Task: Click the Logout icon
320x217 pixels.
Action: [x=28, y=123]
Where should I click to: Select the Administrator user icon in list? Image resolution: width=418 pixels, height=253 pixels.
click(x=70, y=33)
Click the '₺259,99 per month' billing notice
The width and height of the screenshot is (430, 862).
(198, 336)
++++
▸ **Task to carry out**
Copy out each record, keeping every word as it is.

▸ **Answer box**
Task: Click the Logout icon
320x217 pixels.
Action: [x=28, y=123]
Where should I click to: Select the Administrator user icon in list? Image resolution: width=418 pixels, height=253 pixels.
click(x=70, y=33)
Click the '₺259,99 per month' billing notice
The width and height of the screenshot is (430, 862).
(198, 336)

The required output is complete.